アルファ値をDisplacementモディファイアにロードし、モディファイアの強度やその他のパラメータを調整することで、使用できる結果を得ることができます。
Multiresモディファイアにさらに細分化を加えることで、より細かい結果を得ることができますが、ワークステーションに負荷をかけすぎないように注意する必要があります。必要であれば、さらにスカルプトすることができます。Displacementモディファイアの適用が必要で、モディファイアは上から下に適用されのが理想的ですが、この場合は問題はありません。
スカルプトモードに戻って、好きなように調整できます。VDMを作成する準備ができたら、もう一度「Render and Create VDM Brush」を押すだけです。

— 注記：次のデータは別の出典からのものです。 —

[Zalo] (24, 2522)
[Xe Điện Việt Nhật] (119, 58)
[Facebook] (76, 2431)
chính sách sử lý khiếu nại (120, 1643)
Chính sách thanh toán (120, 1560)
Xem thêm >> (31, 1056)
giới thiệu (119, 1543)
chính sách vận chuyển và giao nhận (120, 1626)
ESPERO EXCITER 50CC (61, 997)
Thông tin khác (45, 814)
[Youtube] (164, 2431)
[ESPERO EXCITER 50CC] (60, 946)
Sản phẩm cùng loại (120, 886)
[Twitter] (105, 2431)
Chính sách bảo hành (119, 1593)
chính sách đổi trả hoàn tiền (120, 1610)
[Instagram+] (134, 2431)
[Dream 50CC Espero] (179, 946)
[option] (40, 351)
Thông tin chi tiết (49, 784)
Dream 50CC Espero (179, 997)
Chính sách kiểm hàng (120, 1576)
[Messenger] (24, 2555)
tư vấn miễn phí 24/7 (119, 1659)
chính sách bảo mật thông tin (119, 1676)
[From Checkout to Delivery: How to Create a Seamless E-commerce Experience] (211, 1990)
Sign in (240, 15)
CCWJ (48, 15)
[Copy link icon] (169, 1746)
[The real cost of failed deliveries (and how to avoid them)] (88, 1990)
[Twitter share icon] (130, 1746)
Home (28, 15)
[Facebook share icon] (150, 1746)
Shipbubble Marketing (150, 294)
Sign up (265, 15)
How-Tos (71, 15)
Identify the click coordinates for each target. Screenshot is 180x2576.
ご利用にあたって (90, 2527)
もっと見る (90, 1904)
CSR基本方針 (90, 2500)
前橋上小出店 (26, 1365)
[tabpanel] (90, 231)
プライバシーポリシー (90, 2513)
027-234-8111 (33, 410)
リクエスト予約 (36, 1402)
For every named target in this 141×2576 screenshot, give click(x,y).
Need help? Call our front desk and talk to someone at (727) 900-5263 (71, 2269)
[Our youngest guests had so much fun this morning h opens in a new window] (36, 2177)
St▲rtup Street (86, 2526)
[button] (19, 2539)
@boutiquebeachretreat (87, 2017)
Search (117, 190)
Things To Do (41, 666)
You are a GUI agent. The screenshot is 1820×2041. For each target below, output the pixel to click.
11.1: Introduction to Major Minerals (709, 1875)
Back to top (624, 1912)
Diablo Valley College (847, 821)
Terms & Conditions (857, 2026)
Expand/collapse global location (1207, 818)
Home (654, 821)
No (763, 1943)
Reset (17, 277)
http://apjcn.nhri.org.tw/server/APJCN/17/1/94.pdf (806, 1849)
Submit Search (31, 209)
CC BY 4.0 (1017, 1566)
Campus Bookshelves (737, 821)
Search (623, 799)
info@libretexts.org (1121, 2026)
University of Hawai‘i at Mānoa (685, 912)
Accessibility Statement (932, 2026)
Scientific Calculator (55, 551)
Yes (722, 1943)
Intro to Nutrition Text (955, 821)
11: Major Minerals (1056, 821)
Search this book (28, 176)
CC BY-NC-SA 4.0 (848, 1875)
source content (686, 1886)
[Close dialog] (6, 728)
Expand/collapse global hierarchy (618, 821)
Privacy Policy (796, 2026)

...すると簡単に、もう1つのVDMブラシを自由に使えるようになりました!
Blender 3.5がVDMブラシをサポートしたことは、スカルプト機能の大きな進歩です。VDMマップはアーティストが複雑な形状を作成し、より効率的に作業することを可能にします。提供されたアドオンにより、様々なディテールのVDMブラシを簡単に作成でき、無限の可能性を提供します。Blenderの経験者でも初心者でも、VDMブラシを探求することは貴重な機能です。